Flinkは障害時にジョブがどのように再起動するかを制御する異なる再起動戦略をサポートします。ジョブに固有ではない再起動戦略が定義された時に常に使われるデフォルトの再起動戦略を使ってクラスタを起動することができます。ジョブが再起動戦略を伴ってサブミットされた場合、この戦略はクラスタのデフォルトの設定を上書きします:
デフォルトの再起動戦略はFlinkの設定ファイルflink-conf.yaml
を使って設定されます。設定パラメータrestart-strategyはどの戦略が取られるかを定義します。もしチェックポイントが有効ではない場合、“no restart” 戦略が使われます。もしチェックポイントが有効で、再起動戦略が設定されていない場合、固定の遅延戦略がInteger.MAX_VALUE
回の再起動の試行を伴って使われます。どの値がサポートされるかを学ぶために、以下の利用可能な再起動戦略のリストを見てください。
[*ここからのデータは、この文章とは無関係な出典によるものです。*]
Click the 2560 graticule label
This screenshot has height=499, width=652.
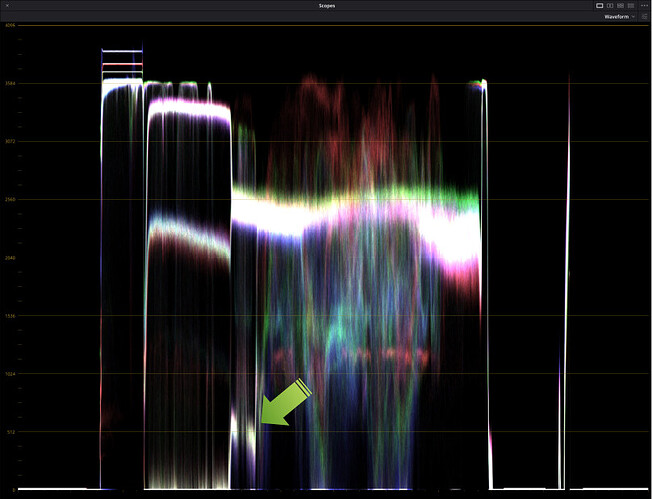[10, 199]
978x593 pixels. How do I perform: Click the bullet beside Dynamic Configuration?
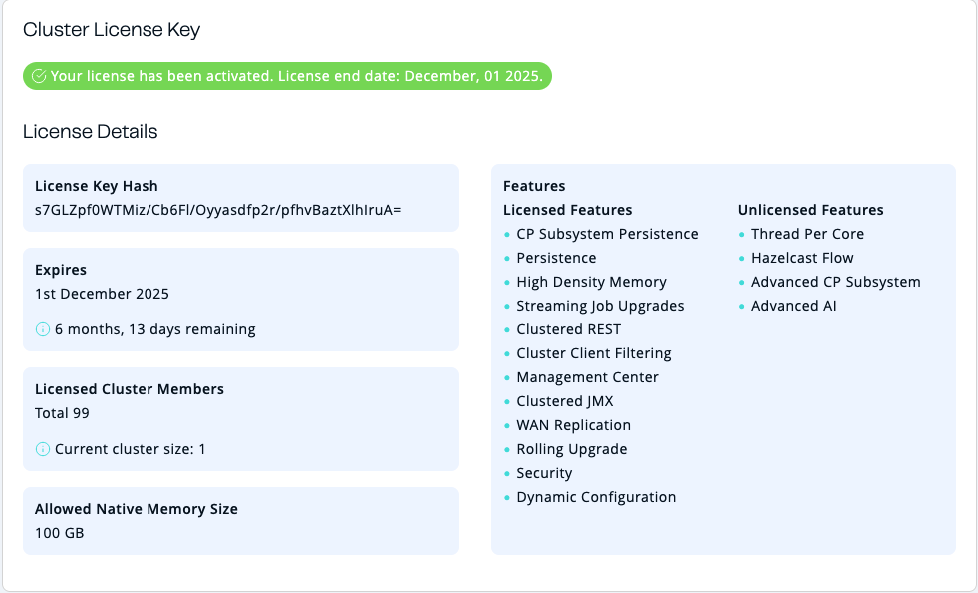(x=508, y=497)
各再起動戦略はその挙動を制御するパラメータの固有のセットが付属しています。これらの値は設定ファイルの中でも設定されます。各再起動戦略の説明にはそれぞれの設定値についてのより多くの情報が含まれます。
再起動戦略 | 再起動戦略の値 |
---|---|
固定の遅延 | fixed-delay |
障害レート | failure-rate |
再起動無し | none |
デフォルトの再起動戦略の定義とは別に、各Flinkのジョブについて特定の再起動戦略を定義することが可能です。この再起動戦略はExecutionEnvironment
上でsetRestartStrategy
メソッドを呼び出すことでプログラム的に設定することができます。これはStreamExecutionEnvironment
についても動作することに注意してください。
以下の例はジョブに固定の遅延再起動戦略をどうやって設定することができるかを示します。障害時には、システムはジョブを3回再起動しようとし、連続する再起動の試行の間で10秒間待ちます。
ExecutionEnvironment env = ExecutionEnvironment.getExecutionEnvironment();
env.setRestartStrategy(RestartStrategies.fixedDelayRestart(
3, // number of restart attempts
Time.of(10, TimeUnit.SECONDS) // delay
));
val env = ExecutionEnvironment.getExecutionEnvironment()
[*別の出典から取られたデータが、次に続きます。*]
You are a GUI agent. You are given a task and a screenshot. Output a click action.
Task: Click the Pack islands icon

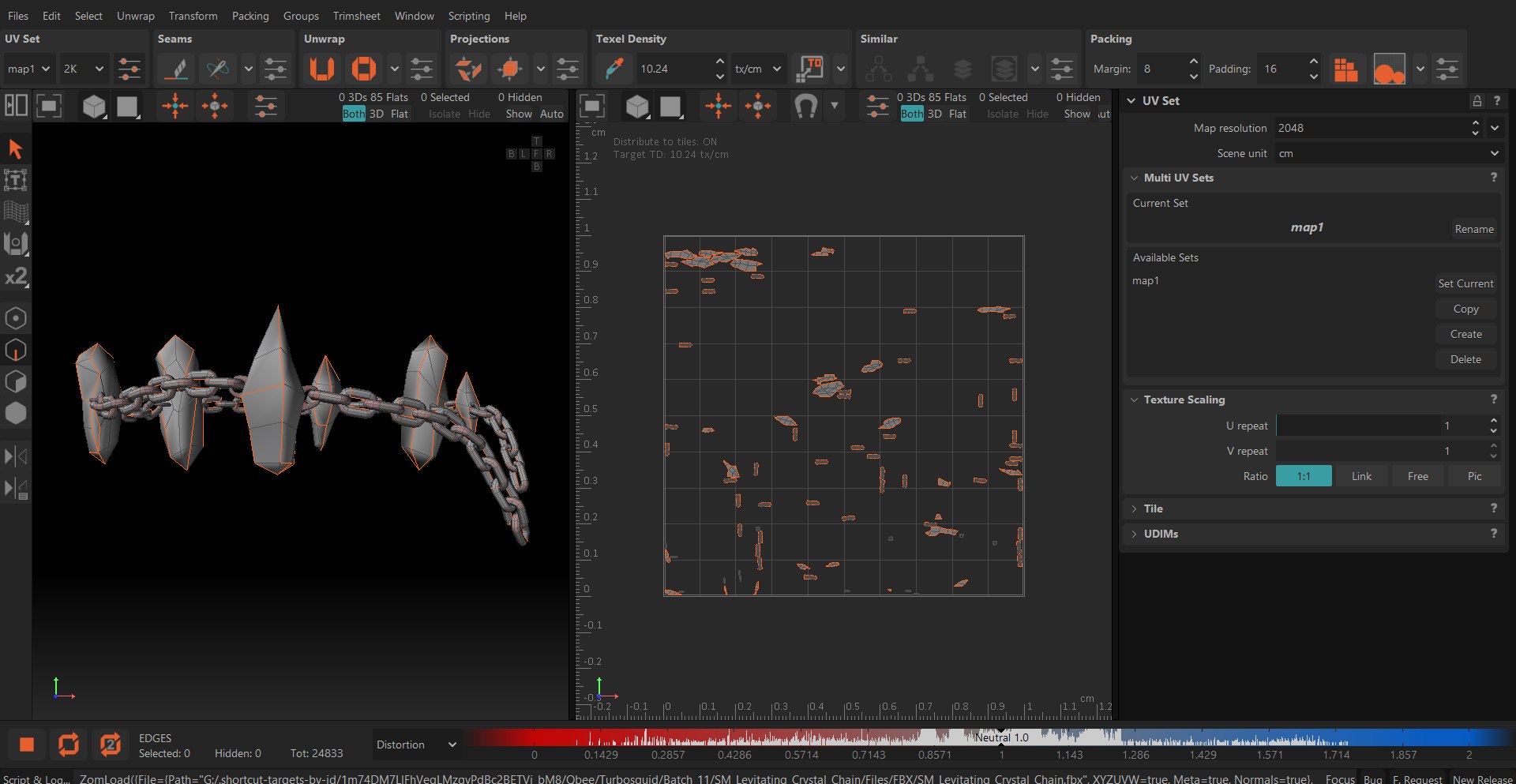[x=1345, y=69]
env.setRestartStrategy(RestartStrategies.fixedDelayRestart(
3, // number of restart attempts
Time.of(10, TimeUnit.SECONDS) // delay
))
以下の章では、特定の再起動戦略の設定オプションについて説明します。
固定の遅延再起動戦略はジョブの再起動を指定された回数だけ試そうとします。もし指向の最大数が超過するとジョブは結果的に失敗します。2つの連続する再起動の試行の間で、再起動戦略は固定の時間を待ちます。
flink-conf.yaml
の中で以下の設定パラメータを設定することで、この戦略はデフォルトで有効になります。
再起動戦略: 固定の遅延
設定パラメータ | 解説 | デフォルト値 |
---|---|---|
restart-strategy.fixed-delay.attempts |
ジョブが失敗したと宣言される前にFlinkが実行を指向する回数。 | 1 あるいは チェックポイントによって有効にされた場合Integer.MAX_VALUE |
restart-strategy.fixed-delay.delay |
再試行の遅延は実行の失敗の後で再実行がすぐには開始されないが一定の遅延の後でのみ開始されることを意味します。再試行の遅延はプログラムの外部システムとの相互作用、例えば接続あるいはトランザクションの待ちが再実行が試みられる前にタイムアウトに達する必要がある場合に役に立ちます。 | akka.ask.timeout あるいはチェックポイントによって有効にされた場合 10秒 |
例えば:
restart-strategy.fixed-delay.attempts: 3
restart-strategy.fixed-delay.delay: 10 s
固定の遅延再起動戦略はプログラム的に設定することもできます:
ExecutionEnvironment env = ExecutionEnvironment.getExecutionEnvironment();
env.setRestartStrategy(RestartStrategies.fixedDelayRestart(
3, // number of restart attempts
Time.of(10, TimeUnit.SECONDS) // delay
));
val env = ExecutionEnvironment.getExecutionEnvironment()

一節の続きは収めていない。